En raison de l’extrême frayeur que l’engagement qu’il venait de me faire prendre m’avait fait éprouver, et des merveilles que j’avais vues et qu’il me demandait de tenir secrètes, je restai tout étourdi et je m’écriai :
« Dieu, - qu’il soit glorifié et exalté ! - m’a révélé que je devais m’abstenir de dévoiler les secrets, puisque per­sonne des Anciens n’a pu faire chose pareille. Que celui qui trouvera ce livre craigne le Créateur des âmes et s abandonne à lui, il arrivera au but. Quand à celui qui n’aura pas touché le but et qui n’aura pas compris l’au­teur, il périra dans la douleur et le chagrin. »

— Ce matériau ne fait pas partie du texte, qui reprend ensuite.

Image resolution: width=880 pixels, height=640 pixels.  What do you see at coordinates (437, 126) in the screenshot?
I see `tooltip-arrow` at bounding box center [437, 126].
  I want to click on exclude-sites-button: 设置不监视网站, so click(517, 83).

Quand Khâled ben Yezid eut lu ce livre, il écrivit à Fosathar pour l’informer qu’il lui envoyait un livre, qui était joint dans la bibliothèque des Trésors au livre de Cratès, et pour lui annoncer que ce dernier livre était légèrement abrégé, mais qu’il contenait de nombreux enseignements et fournissait beaucoup d’indications sur la philosophie.
Ici se termine, avec l’aide de Dieu et grâce à lui, le livre du philosophe Cratès.